The flange configuration to which these adapters are made to suit is standard on many Chinese lathes.

JCHannum
05-30-2008, 11:18 AM
While some of the smaller Chicom lathes may use a flanged mount that will accept a chuck directly, the majority of mounts, L series, threaded, D1, A and the European mounts will require a separate mounting plate.

This is a typical plain back chuck;

http://members.aol.com/jchannum/pbc

One would be hard presssed to mount this style without a suitable backplate.

As pointed out on Tony's website, cast iron can be more forgiving, especially in the case of a threaded mount, but if care is taken and mounting surfaces are cleaned when mounting, steel is acceptable.

oldtiffie
05-30-2008, 11:48 AM
While some of the smaller Chicom lathes may use a flanged mount that will accept a chuck directly, the majority of mounts, L series, threaded, D1, A and the European mounts will require a separate mounting plate.

This is a typical plain back chuck;

http://members.aol.com/jchannum/pbc

One would be hard presssed to mount this style without a suitable backplate.

As pointed out on Tony's website, cast iron can be more forgiving, especially in the case of a threaded mount, but if care is taken and mounting surfaces are cleaned when mounting, steel is acceptable.

Points well made Jim - and well-taken.

Irrespective of the method of mounting/adapting, there is a problem that many may not be aware of or just ignore.

That is that many 3-jawed chucks, when new, have a "spec"-ed total indicated run-out (TIR) of anywhere between 0.002" and 0.004" (or more?) when a machined surface is turned on a lathe and the new chuck is gripped with its own jaws on that true-turned surface (actual run-out is half of the TIR).
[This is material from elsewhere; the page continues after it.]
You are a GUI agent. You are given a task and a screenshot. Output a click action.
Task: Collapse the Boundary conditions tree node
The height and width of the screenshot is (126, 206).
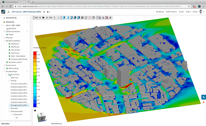click(x=4, y=41)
If the chuck-to-mounting/adaptor-plate and mounting/adaptor plate are a dead-neat fit, then all things being equal when the chuck is mounted on the lathe (with the previously turned surface still gripped in the chuck) the TIR of the surface will equal the TIR of the chuck as previously.

For that reason I leave 2 to 4 "thou" "clearance" between the adaptor plate and the chuck if the adaptor and spindle nose are screwed or between the adaptor plate and the flange are flanged. I just lightly "nip" the fastening bolts/screws, put a pre-machined cylinder (about the size I want to turn) in the chuck, check the TIR and if OK, just "snug" the bolts/screws. If TIR is "out" too much, I just "tap" the chuck (with a phosphour-bronnze "dolly" that I've had for years) until the TIR is "in" and then "snug-up", re-check, and if OK - no more to be done.

This is a very quick effective, no-cost "tap-true" method, that in my shop (all light work) is as good as any other method of "true" adjustment.

Same applies to my 3MT/ER-32 collet adaptor in the lathe spindle.

It is just as effective as a set-up in a 4-jaw chuck, but its better for repetitive works as it "stays put".